Now, my father was a nut about Christmas. We had no money to speak of and really didn't get much in the way of gifts, but that didn't matter. It just meant so much to him, from decorating the tree to arranging the gifts under it, to hanging our socks at the end of our beds, that we could have gotten socks and underwear and we'd think we had gone to heaven.
He was very big into decorating the tree. It was an art. The tree itself usually looked like one Charlie Brown might have rejected, but we loved it anyway. Lights were strung with care. Ornament placement was crucial. Tinsel was put on strand by strand.
It was an exciting night. We'd have a bath and put on our new pajamas. My mother made all of our clothes and we always had new pajamas for Christmas. By this time, Dad had wired the tree to the wall (we had cats and they tended to climb) and had gotten the lights on. Then it was our turn to put on the ornaments and finish up with tinsel.
But this particular year, tinsel was edged out by Angel Hair. Some marketing genius placed it front and center in the Christmas decorations aisle. And my Dad bought it. It looked great - elegant, wispy clouds of gossamer fluff. We were thrilled. Putting tinsel on strand by strand can be tedious for an adult. For little kids it was a royal pain. This stuff didn't need that kind of precision. My brother, Tim, and my sister, Chris, and I took it out of its package and started strewing. Then we started itching. And then we started crying.

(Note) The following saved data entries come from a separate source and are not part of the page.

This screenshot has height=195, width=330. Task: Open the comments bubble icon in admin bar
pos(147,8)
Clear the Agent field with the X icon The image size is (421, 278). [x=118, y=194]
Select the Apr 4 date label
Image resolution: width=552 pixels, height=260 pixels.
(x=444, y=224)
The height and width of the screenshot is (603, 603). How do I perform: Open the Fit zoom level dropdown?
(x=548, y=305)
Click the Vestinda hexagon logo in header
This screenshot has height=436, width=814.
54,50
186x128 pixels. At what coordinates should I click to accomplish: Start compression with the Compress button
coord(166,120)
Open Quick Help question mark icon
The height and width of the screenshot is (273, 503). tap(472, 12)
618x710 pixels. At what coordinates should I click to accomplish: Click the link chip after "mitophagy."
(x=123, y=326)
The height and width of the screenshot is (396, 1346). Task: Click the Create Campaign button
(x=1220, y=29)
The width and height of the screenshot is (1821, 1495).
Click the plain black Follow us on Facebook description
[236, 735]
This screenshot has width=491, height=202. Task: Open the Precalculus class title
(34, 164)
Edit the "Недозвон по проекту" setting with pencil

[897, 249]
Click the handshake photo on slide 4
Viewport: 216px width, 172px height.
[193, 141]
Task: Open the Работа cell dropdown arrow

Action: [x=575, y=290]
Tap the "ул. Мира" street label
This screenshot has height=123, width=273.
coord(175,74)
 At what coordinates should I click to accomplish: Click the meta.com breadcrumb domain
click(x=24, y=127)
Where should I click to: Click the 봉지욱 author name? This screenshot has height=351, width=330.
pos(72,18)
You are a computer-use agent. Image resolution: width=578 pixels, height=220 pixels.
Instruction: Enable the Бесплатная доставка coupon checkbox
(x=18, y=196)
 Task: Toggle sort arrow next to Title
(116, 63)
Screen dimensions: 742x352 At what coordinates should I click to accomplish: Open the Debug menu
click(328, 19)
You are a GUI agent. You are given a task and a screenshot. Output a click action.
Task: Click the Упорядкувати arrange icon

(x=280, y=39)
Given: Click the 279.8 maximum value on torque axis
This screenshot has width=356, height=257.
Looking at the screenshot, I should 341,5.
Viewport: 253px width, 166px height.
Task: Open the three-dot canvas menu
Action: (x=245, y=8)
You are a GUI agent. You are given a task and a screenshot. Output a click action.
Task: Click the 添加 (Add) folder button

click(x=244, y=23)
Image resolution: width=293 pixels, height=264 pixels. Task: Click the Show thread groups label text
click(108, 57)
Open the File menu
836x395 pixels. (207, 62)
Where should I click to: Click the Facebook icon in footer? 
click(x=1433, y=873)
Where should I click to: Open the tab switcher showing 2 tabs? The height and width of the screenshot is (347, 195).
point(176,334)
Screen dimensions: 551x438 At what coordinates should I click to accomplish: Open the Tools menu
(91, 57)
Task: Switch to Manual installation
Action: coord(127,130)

The marketing genius had forgotten to mark clearly on the label that Angel Hair was made of spun fiberglass and, in the wrong hands - well, any hands really - it cut like little knives and itched like the devil.
So the new pajamas came off and we once again hopped into the tub while Dad took the angel hair off the tree with a few choice words and threw it in the trash. We went to bed still itching.
I look back fondly on that night. I have no idea why. Maybe it's the lesson that we learned - never tinker with tradition. Or maybe it's just that I've forgotten most of those past Christmas's and this is the one I remember. Whichever, for about a minute and a half we had a tree fit for heaven, even though it ended up, probably with the marketing genius, in another place entirely.